Overall Statistics
class pricevolume(AlphaModel):

    def __init__(self, *args, **kwargs):
        ''' Initialize variables and dictionary for Symbol Data to support algorithm's function '''
        self.lookback = kwargs['lookback'] if 'lookback' in kwargs else 100
        self.resolution = kwargs['resolution'] if 'resolution' in kwargs else Resolution.Daily
        self.prediction_interval = Time.Multiply(Extensions.ToTimeSpan(self.resolution), 5) ## Arbitrary
        self.symbolDataBySymbol = {}

    def Update(self, algorithm, data):
        insights = []

        ## Loop through all Symbol Data objects
        for symbol, symbolData in self.symbolDataBySymbol.items():
            ## Evaluate whether or not the price jump is expected to rebound
            if not symbolData.IsTrend(data):
                continue

            ## Emit insights accordingly to the price jump sign
            if symbolData.PriceSignal == -1:
                direction = InsightDirection.Down 
            if symbolData.PriceSignal == 1:
                direction = InsightDirection.Up
                
            insights.append(Insight.Price(symbol, self.prediction_interval, direction, symbolData.PriceSignal, None))
            
        return insights

    def OnSecuritiesChanged(self, algorithm, changes):
        # Clean up data for removed securities
        for removed in changes.RemovedSecurities:
            symbolData = self.symbolDataBySymbol.pop(removed.Symbol, None)
            if symbolData is not None:
                symbolData.RemoveConsolidators(algorithm)

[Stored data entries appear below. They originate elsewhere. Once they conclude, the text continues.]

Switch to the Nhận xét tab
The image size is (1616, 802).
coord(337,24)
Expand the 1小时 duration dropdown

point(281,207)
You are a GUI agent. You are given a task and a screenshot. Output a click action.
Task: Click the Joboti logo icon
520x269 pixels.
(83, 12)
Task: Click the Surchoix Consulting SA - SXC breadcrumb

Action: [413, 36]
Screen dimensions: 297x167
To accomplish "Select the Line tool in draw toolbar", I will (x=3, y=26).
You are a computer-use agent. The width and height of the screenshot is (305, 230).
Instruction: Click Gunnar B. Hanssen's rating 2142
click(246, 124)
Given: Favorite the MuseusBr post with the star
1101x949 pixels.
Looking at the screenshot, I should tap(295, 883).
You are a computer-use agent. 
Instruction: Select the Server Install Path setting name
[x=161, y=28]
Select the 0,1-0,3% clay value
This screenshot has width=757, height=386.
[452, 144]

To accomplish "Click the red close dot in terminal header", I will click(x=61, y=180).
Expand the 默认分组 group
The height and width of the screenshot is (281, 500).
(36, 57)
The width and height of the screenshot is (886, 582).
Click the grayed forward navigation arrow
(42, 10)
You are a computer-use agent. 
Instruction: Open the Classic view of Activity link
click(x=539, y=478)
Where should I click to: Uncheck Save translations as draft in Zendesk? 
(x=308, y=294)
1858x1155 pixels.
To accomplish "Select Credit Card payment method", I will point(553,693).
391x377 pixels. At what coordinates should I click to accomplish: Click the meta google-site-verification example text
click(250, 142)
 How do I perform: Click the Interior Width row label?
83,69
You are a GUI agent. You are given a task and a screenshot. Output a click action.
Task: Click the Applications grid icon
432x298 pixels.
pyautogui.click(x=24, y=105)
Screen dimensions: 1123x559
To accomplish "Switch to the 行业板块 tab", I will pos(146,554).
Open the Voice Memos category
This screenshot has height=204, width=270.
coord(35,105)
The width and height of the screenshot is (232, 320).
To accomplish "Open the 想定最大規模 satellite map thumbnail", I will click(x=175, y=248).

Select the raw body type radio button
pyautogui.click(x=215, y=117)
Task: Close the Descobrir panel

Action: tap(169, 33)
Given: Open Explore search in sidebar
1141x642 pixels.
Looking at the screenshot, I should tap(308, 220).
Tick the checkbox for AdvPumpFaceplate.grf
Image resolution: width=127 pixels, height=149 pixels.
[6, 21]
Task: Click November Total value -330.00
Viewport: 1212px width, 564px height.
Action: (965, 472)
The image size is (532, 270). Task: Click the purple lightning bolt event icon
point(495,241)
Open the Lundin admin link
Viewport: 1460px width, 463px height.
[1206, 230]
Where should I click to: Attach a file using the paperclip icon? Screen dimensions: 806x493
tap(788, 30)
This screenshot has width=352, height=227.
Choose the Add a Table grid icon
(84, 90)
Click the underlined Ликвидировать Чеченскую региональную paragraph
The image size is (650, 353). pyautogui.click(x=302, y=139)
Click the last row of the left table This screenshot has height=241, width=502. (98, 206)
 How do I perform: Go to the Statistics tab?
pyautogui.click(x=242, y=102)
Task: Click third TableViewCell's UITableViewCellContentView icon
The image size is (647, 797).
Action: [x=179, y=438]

        symbols = [x.Symbol for x in changes.AddedSecurities
            if x.Symbol not in self.symbolDataBySymbol]

        history = algorithm.History(symbols, self.lookback, self.resolution)
        if history.empty: return

        ## Create and initialize SymbolData objects
        for symbol in symbols:
            symbolData = SymbolData(algorithm, symbol, self.lookback, self.resolution)
            symbolData.WarmUpIndicators(history.loc[symbol])
            self.symbolDataBySymbol[symbol] = symbolData


class SymbolData:
    def __init__(self, algorithm, symbol, lookback, resolution):
        self.symbol = symbol
        self.close = 0
        self.last_price = 0
        self.PriceSignal = 0
        self.consolidator = algorithm.ResolveConsolidator(symbol, resolution)
        self.volatility = StandardDeviation(f'{symbol}.STD({lookback})', lookback)
        algorithm.RegisterIndicator(symbol, self.volatility, self.consolidator)

    def RemoveConsolidators(self, algorithm):
        algorithm.SubscriptionManager.RemoveConsolidator(self.symbol, self.consolidator)

    def WarmUpIndicators(self, history):
        self.open = history.iloc[-1].open
        self.high = history.iloc[-1].high
        self.low = history.iloc[-1].low
        self.close = history.iloc[-1].close
        self.volume = history.iloc[-1].volume
        self.yclose = history.iloc[-2].close
        self.yvolume = history.iloc[-2].volume
        self.yyclose = history.iloc[-3].close
        self.yyyclose = history.iloc[-4].close
        for tuple in history.itertuples():
            self.volatility.Update(tuple.Index, tuple.close)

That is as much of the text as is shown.